Aber können die Abgabewilligen auch immer den Erlös realisieren, den sie sich wünschen? In der aktuellen Umfrage sagten nur 36 Prozent der Hausärzte, dass sie ihren Wunschpreis durchgesetzt hatten. 58 Prozent mussten ihn reduzieren, vier Prozent konnten ihn erhöhen. Bei den Fachärzten erzielten 50 Prozent den genannten Preis, 40 Prozent weniger und zehn Prozent mehr. Auch, wenn Niedergelassene nicht den gewünschten Preis erzielen: Sie können zumindest von Steuervorteilen profitieren, wenn sie ihre Praxis verkaufen. Sie können zum Beispiel den sogenannten „halben Steuersatz“ in Anspruch nehmen, um den Verkaufserlös steuerbegünstigt zu erhalten. Dieser beträgt 56 Prozent des normalen Steuersatzes und kann nur einmal im Leben in Anspruch genommen werden. Damit Sie dabei alles richtig machen und nicht leer ausgehen, sollten Sie auch das neueste Urteil des Bundesfinanzhofs dazu kennen: https://www.arzt-wirtschaft.de/finanzen/steuern/halber-steuersatz-nach-praxisverkauf/
Praxismodernisierung wirkt sich positiv auf Verkaufspreis aus
Die Hälfte der Befragten modernisierte ihre Praxis im Vorfeld, um später einen besseren Verkaufspreis zu erreichen. Rückblickend sagen die meisten, dass sich diese Investitionen gelohnt haben. Auf einer Skala von eins bis fünf – gar nicht gelohnt bis äußerst gelohnt – lagen 20 Prozent der Hausärzte und 27 Prozent der Fachärzte im Bereich äußerst gelohnt, dicht gefolgt von 40 Prozent der Hausärzte und 32 Prozent der Fachärzte, die sich auf Platz vier dieser Skala einordneten. Für nur fünf Prozent der Hausärzte und neun Prozent der Fachärzte war die Modernisierung nutzlos.

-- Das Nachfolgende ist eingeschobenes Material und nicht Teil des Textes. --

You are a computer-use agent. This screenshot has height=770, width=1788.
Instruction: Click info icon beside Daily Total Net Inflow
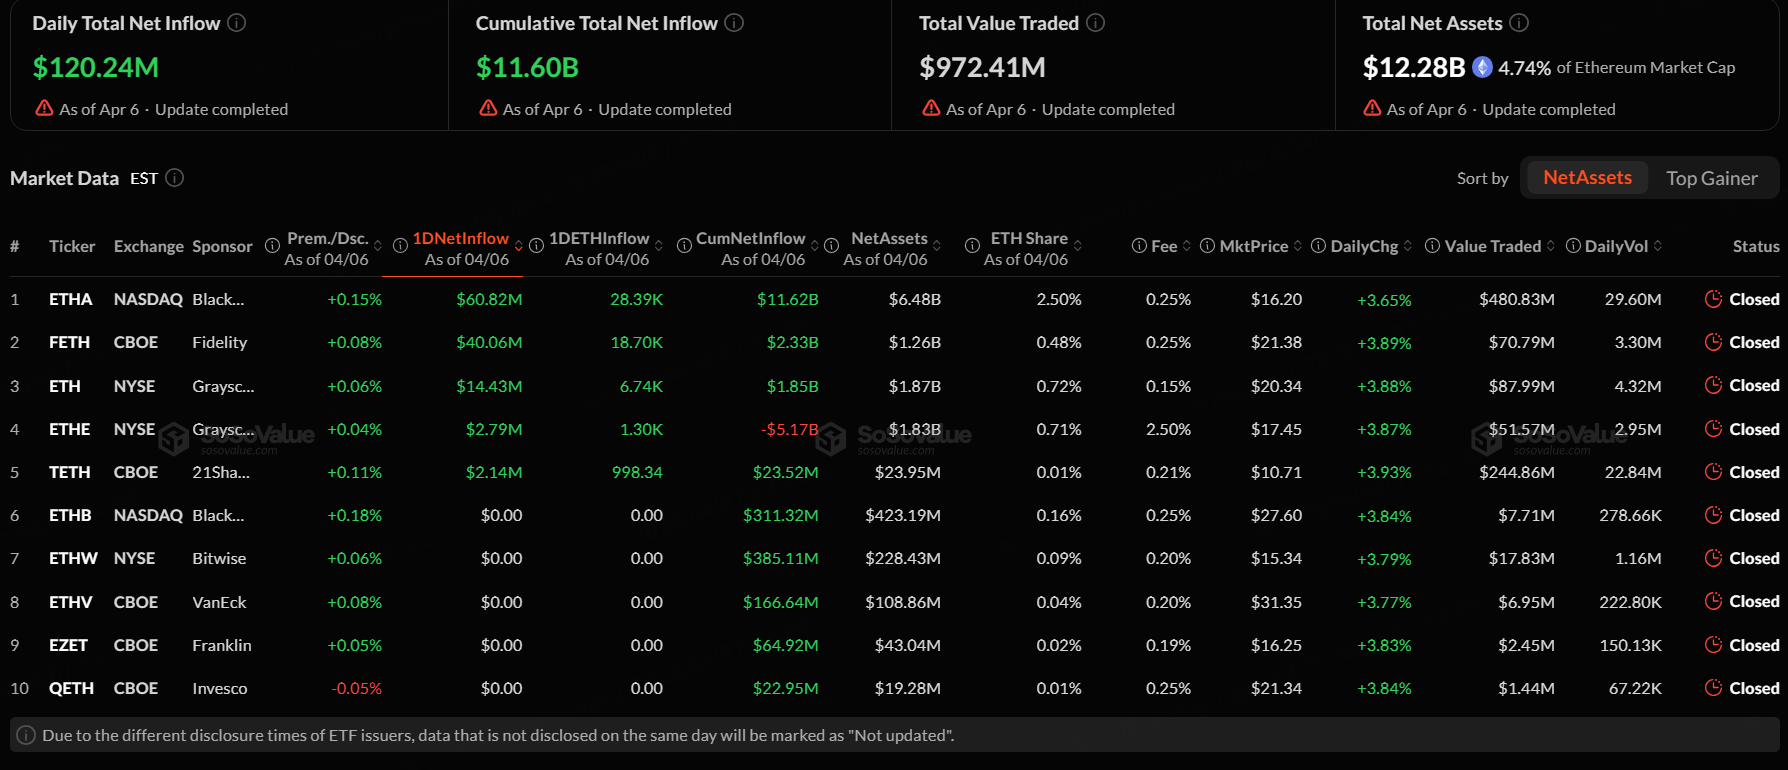tap(237, 23)
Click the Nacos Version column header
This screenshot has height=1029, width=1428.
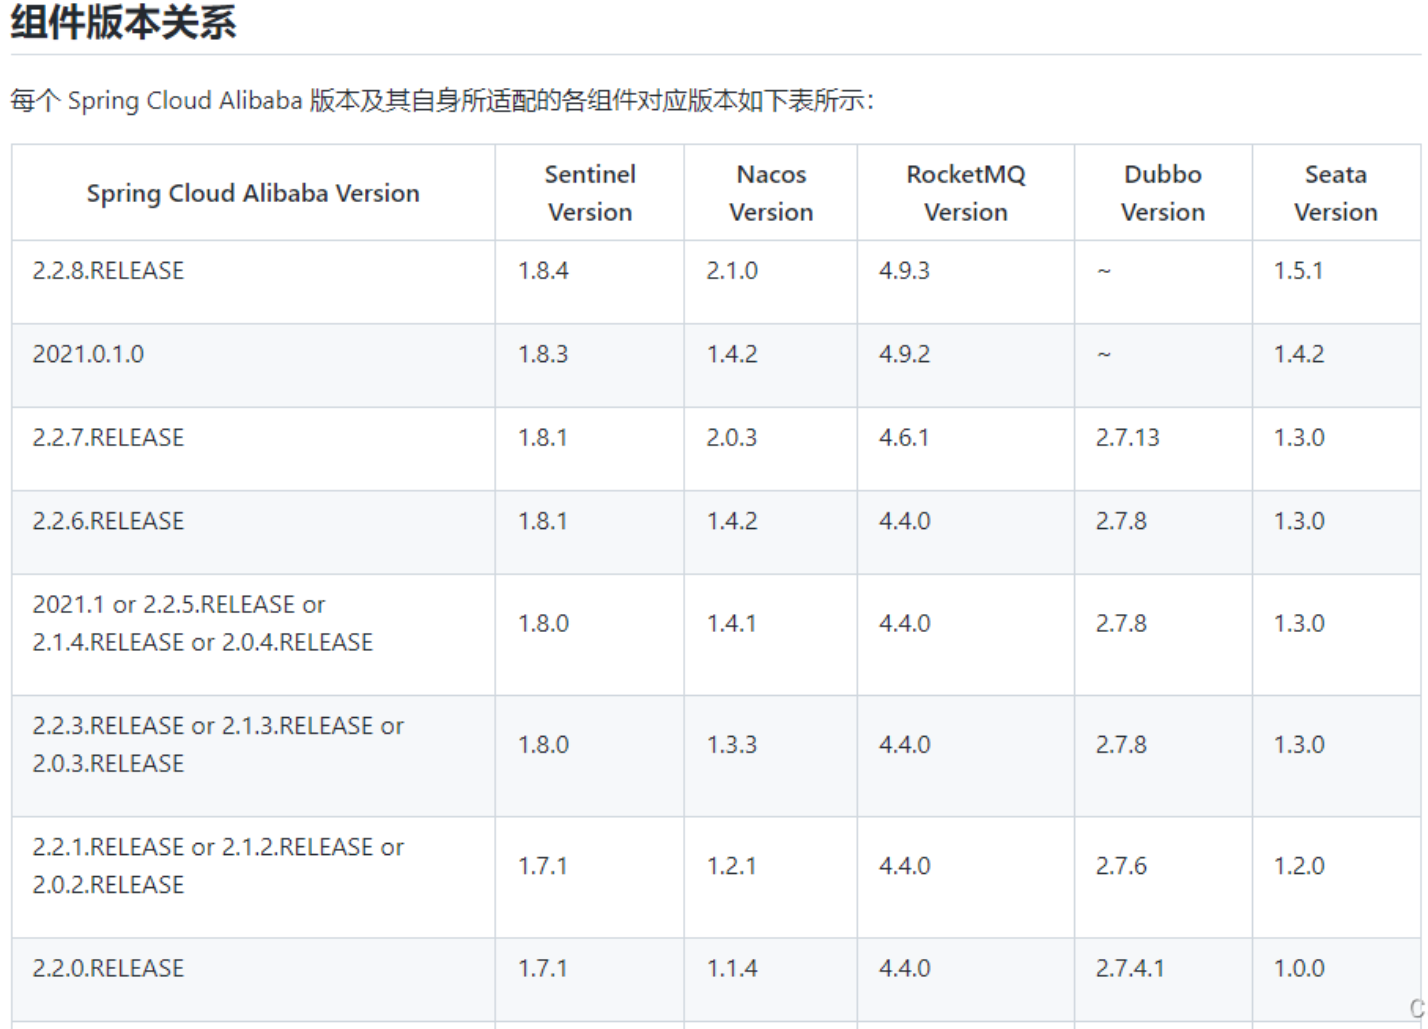770,193
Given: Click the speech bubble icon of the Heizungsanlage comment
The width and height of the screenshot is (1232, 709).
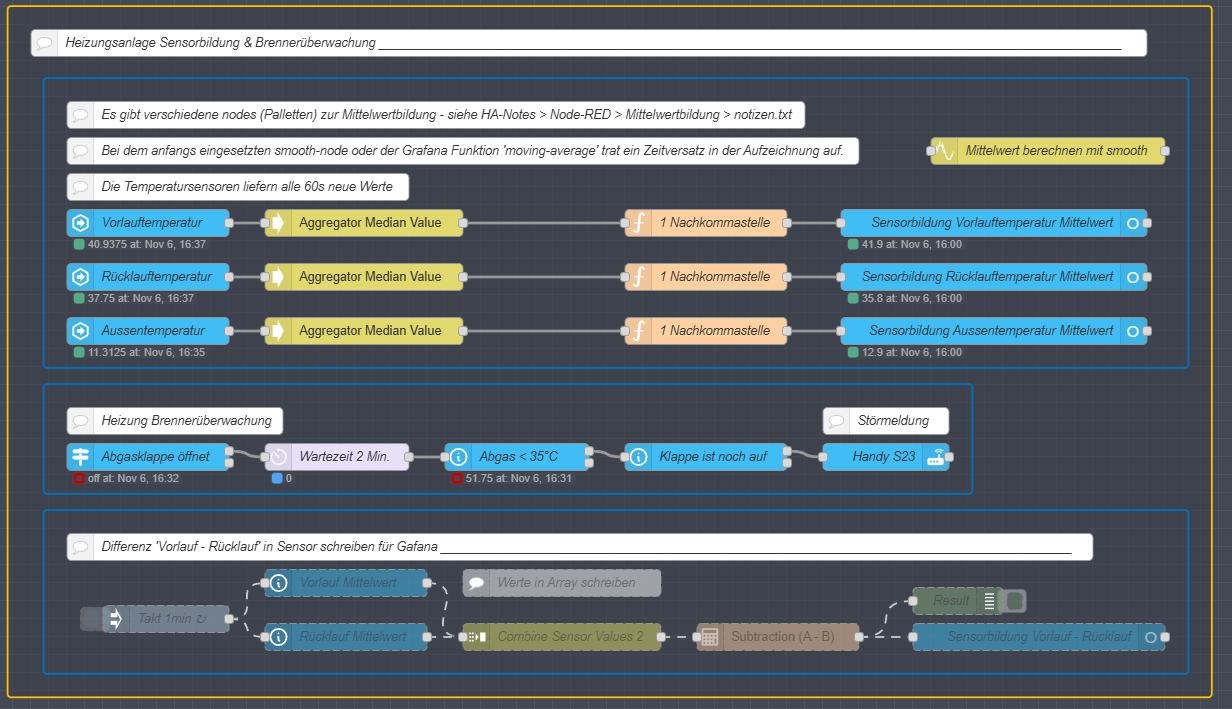Looking at the screenshot, I should pos(45,43).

Welche Modernisierungsmaßnahmen Praxisinhaber vor der Abgabe durchführten
Auf Platz Eins der Maßnahmen zur Rentabilitätssteigerung landeten Digitalisierungsmaßnahmen. Aber auch die Senkung der Betriebskosten, Personalentwicklung, Renovierung der Praxis und Energieeffizienzmaßnahmen sowie neu angeschaffte Geräte standen hoch im Kurs. Auf welche zehn Punkte Sie noch achten können, um Ihre Praxis erfolgreich zu verkaufen, sehen Sie hier: https://www.arzt-wirtschaft.de/praxis/praxisverkauf/10-dinge-auf-die-aerzte-beim-praxisverkauf-achten-sollten/
Was Ärztinnen und Ärzte mit dem Kauferlös machen
Die meisten finanzieren sich ihren Ruhestand mit dem Erlös aus ihrem Praxisverkauf. Viele nehmen das Geld auch, um langfristig ihr Vermögen damit weiter aufzubauen. Außerdem wird es für schlechte Zeiten zurückgelegt, in Immobilien investiert oder verschenkt, vererbt und verliehen.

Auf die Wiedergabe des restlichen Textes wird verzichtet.